The extreme black hole solution, that we will use as background for the scalar
waves is
\begin{eqnarray}
ds^2 = e^{2U} dt^2 - e^{-2U} dr^2 - R^2 d^2 \Omega \nonumber \\
e^{2U} = (1-M/r)^2 \nonumber \\
R^2 = r^2 \nonumber \\
e^{2\phi} = 1 \nonumber \\
F = {Q \over r^2} dt \wedge dr \nonumber \\
\tilde{G} = {P \over r^2} dt \wedge dr
\label{soln}
\end{eqnarray}
with
 $Q = P = M/\sqrt{2} $.
This is an extreme Reissner-Nordstr\"{o}m solution with mass M. The
horizon is located at $r=M$.

To get the wave equation for small spherical perturbations we shall linearize
the
equations of motion around the above solution. Spherical perturbations of
the metric can be described  \cite{MTW} by
\begin{equation}
ds^2 = g_{tt}(t,r) dt^2 - g_{rr}(t,r) dr^2 -r^2 d^2 \Omega .

[Text and item location entries]
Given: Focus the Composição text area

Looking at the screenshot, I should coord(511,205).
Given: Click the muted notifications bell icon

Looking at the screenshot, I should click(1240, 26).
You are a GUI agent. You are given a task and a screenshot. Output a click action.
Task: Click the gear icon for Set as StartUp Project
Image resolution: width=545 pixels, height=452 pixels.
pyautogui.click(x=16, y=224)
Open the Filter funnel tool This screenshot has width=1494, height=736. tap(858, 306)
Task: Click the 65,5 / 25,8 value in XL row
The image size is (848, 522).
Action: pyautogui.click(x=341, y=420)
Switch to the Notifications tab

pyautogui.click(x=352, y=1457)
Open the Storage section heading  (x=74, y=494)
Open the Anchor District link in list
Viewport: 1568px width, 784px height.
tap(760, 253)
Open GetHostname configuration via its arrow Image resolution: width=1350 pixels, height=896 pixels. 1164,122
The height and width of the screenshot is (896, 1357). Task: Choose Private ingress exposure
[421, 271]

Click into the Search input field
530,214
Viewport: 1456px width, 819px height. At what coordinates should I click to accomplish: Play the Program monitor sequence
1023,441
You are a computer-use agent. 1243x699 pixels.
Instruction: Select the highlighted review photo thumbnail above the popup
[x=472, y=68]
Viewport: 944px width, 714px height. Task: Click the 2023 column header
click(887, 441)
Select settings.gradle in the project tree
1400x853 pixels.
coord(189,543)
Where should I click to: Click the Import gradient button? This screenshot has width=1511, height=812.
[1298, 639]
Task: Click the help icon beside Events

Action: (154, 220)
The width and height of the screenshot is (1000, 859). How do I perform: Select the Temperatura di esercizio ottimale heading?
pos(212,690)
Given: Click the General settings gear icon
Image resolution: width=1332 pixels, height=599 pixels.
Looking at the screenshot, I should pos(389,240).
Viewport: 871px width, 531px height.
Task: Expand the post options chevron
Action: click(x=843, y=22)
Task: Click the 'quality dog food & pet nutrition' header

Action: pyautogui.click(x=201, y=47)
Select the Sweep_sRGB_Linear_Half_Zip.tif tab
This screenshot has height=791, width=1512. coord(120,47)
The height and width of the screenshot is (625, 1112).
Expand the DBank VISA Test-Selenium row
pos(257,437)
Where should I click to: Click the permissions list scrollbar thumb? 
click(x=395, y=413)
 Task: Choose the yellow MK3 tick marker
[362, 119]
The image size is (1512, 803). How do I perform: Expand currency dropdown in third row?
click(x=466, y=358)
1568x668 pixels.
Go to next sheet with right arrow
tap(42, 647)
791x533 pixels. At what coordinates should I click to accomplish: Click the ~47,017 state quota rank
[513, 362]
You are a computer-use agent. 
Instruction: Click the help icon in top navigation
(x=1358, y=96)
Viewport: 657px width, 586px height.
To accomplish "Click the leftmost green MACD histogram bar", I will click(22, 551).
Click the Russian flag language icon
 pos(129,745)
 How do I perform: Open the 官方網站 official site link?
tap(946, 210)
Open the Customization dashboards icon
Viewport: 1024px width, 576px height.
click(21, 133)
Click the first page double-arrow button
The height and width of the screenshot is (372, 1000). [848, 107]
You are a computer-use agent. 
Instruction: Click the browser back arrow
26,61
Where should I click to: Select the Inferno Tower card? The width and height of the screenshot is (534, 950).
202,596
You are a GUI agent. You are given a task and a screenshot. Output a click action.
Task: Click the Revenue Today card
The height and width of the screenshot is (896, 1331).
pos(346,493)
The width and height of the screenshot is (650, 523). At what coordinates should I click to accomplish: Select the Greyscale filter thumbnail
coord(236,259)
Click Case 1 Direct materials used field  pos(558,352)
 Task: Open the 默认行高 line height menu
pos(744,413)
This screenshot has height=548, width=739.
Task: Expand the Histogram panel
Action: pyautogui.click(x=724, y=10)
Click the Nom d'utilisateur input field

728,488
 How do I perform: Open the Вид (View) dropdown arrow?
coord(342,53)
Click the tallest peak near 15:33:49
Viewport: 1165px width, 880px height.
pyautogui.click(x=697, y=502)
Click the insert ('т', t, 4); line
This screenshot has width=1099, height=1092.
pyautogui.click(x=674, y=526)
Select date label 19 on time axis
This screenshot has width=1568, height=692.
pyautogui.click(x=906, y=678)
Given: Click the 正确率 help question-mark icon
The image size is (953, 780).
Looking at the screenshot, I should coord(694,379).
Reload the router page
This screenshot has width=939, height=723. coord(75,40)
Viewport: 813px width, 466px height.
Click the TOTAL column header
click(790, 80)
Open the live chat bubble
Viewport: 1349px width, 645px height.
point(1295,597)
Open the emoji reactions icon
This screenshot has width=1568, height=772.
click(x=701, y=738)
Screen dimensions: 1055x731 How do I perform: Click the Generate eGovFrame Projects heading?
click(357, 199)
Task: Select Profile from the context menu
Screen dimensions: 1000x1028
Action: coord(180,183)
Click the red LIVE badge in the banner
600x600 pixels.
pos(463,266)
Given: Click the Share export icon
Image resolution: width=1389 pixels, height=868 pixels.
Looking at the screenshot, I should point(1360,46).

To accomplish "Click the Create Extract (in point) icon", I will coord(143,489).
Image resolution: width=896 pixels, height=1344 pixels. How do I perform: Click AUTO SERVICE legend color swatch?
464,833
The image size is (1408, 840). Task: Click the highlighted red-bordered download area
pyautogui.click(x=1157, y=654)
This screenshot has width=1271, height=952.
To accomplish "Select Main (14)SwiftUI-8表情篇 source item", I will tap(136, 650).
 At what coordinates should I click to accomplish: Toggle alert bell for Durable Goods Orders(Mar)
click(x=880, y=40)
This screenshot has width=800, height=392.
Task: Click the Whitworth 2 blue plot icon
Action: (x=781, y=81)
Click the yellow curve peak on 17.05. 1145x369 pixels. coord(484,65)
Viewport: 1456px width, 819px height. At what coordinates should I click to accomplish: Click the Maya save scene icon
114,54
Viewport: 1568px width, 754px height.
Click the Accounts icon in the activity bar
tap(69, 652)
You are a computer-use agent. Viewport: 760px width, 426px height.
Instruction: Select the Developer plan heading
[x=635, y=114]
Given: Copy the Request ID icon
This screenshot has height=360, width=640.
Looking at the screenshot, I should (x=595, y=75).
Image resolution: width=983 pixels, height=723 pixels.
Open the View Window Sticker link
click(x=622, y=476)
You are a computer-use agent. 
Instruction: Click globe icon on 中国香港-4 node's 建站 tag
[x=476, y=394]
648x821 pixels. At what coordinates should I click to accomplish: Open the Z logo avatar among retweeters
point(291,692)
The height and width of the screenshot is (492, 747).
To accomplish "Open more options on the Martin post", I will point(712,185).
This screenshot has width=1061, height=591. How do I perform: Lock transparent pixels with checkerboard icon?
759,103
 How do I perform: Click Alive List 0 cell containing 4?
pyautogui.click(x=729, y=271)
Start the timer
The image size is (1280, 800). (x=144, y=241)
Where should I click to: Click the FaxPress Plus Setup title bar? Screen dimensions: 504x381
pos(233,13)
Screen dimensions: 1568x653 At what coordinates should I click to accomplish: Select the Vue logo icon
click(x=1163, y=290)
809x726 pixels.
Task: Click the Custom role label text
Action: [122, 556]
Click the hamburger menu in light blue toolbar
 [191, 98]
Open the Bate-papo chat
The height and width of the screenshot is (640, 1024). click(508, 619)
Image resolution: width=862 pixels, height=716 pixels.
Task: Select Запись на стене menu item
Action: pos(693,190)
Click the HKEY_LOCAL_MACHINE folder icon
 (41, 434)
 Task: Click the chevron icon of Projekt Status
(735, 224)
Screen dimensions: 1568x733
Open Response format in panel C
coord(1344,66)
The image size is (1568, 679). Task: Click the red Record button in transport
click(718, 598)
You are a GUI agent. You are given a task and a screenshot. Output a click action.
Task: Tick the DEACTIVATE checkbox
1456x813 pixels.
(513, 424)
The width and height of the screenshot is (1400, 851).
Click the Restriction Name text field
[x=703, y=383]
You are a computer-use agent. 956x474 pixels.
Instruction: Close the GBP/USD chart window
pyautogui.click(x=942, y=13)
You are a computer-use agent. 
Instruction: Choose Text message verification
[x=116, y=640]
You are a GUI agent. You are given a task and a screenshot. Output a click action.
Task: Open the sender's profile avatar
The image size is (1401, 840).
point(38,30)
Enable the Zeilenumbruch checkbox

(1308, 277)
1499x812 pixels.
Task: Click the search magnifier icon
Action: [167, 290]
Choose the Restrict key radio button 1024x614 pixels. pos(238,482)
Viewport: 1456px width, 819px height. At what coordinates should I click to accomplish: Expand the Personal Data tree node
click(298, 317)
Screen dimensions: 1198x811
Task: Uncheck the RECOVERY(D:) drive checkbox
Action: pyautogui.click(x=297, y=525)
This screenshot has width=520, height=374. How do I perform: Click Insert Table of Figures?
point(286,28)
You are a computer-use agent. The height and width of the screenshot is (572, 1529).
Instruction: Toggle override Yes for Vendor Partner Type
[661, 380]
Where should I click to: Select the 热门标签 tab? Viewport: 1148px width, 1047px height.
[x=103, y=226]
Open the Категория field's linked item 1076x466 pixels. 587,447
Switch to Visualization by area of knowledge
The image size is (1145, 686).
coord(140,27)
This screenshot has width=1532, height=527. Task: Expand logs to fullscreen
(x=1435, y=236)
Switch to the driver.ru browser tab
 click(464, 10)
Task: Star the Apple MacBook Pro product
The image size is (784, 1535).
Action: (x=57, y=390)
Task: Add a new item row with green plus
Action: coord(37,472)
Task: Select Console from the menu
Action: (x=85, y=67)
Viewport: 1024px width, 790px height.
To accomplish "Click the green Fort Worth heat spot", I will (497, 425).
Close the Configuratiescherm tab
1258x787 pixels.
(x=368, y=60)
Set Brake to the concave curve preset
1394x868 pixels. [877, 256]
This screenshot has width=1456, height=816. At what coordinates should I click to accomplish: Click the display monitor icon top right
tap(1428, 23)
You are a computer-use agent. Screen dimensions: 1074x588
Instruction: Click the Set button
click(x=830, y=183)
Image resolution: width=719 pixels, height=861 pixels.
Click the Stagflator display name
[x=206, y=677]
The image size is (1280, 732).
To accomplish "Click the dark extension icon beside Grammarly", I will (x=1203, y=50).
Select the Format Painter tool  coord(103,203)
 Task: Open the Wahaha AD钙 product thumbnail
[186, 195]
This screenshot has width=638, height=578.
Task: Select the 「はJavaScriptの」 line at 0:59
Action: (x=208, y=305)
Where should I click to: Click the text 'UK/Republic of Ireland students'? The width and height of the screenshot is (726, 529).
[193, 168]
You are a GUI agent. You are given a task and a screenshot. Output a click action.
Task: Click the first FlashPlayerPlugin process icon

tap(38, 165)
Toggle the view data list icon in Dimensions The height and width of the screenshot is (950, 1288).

§ **Objectives**:
• a. According to the black hole text, why are the equations of motion linearized around the extreme solution?
• b. In the black hole text, list every quantity that the displayed solution gives a value for on the lines after the line element ds^2, together with its value.
• c. Answer these questions from the black hole text:
(i) At what value of r is the horizon located?
(ii) What value do Q and P both take?
(iii) Which two metric components depend on t and r in the description of spherical perturbations?

§ **Complete answers**:
• a. They are linearized around that solution to obtain the wave equation for small spherical perturbations.

• b.
- e^{2U} = (1-M/r)^2
- R^2 = r^2
- e^{2\phi} = 1
- F = (Q/r^2) dt ∧ dr
- \tilde{G} = (P/r^2) dt ∧ dr

• c.
(i) r = M
(ii) M/\sqrt{2}
(iii) g_{tt} and g_{rr}